--- start of DOCUMENT ---

Hellyeah is an American heavy metal supergroup, consisting of Mudvayne lead vocalist Chad Gray, Nothingface guitarist Tom Maxwell, and former Pantera and Damageplan drummer Vinnie Paul. The idea to form a supergroup originated in 2001 on the Tattoo the Earth tour, although plans were constantly put on hold due to scheduling conflicts. The summer of 2006 allowed the band to take the project seriously and record its first album. Recorded at Chasin' Jason studio in Dimebag Darrell's backyard, a self-titled album was completed in roughly one month. Released on April 10, 2007, the album entered the Billboard 200 at number 9,[1] selling 45,000 copies. Allmusic reviewer William Ruhlmann stated the album is "a competent example of its genre" awarding the album three and a half stars.

History[edit]

Formation and early days[edit]

Hellyeah's beginnings can be traced back to 2000 on the Tattoo the Earth tour featuring Mudvayne, Nothingface, Slayer, Slipknot and Sevendust. Nothingface guitarist Tom Maxwell became friends with Mudvayne vocalist Chad Gray, and they talked about the possibility of forming a supergroup. The following year, Nothingface toured with Mudvayne and talks to form the supergroup continued, although were constantly put on hold due to scheduling conflicts. At this time, Gray and Maxwell had brainstormed five band names.

--- end of DOCUMENT ---
--- start of SUPPLIED MATERIAL ---

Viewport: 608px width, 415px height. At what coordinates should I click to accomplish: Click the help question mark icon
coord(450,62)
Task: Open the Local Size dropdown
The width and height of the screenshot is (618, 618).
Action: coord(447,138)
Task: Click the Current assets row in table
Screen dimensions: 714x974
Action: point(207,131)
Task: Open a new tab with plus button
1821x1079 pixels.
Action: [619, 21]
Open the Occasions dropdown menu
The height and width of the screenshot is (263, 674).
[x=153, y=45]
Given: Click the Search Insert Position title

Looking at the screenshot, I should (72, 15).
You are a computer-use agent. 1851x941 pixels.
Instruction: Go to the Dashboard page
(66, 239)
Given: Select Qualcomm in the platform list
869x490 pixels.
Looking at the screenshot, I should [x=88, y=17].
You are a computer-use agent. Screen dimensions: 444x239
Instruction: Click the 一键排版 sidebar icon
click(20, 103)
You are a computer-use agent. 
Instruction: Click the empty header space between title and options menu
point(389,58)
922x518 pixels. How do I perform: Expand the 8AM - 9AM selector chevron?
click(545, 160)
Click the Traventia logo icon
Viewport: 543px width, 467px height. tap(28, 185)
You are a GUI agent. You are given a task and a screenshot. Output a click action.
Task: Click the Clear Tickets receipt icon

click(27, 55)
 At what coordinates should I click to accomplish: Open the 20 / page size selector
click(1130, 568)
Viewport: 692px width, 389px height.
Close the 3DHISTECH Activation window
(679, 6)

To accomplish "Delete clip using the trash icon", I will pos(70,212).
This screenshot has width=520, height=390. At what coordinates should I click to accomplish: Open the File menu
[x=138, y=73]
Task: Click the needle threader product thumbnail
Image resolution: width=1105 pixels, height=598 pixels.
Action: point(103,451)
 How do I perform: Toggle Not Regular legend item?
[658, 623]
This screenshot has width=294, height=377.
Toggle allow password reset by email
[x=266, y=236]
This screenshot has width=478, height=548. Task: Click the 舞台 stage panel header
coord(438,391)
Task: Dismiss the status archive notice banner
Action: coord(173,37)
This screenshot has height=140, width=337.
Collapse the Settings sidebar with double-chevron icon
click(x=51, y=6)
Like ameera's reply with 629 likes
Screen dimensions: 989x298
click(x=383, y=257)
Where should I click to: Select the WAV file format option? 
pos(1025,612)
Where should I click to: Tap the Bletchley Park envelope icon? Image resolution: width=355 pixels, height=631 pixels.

--- end of SUPPLIED MATERIAL ---

Answer these from the Hellyeah text:
1. In which studio was the band's self-titled album recorded?
2. At what number did that album enter the Billboard 200?
3. How many band names had Gray and Maxwell brainstormed?
The records stand apart from the Hellyeah text.

* **TASK RESULT**
1. Chasin' Jason studio, in Dimebag Darrell's backyard.
2. Number 9.
3. Five.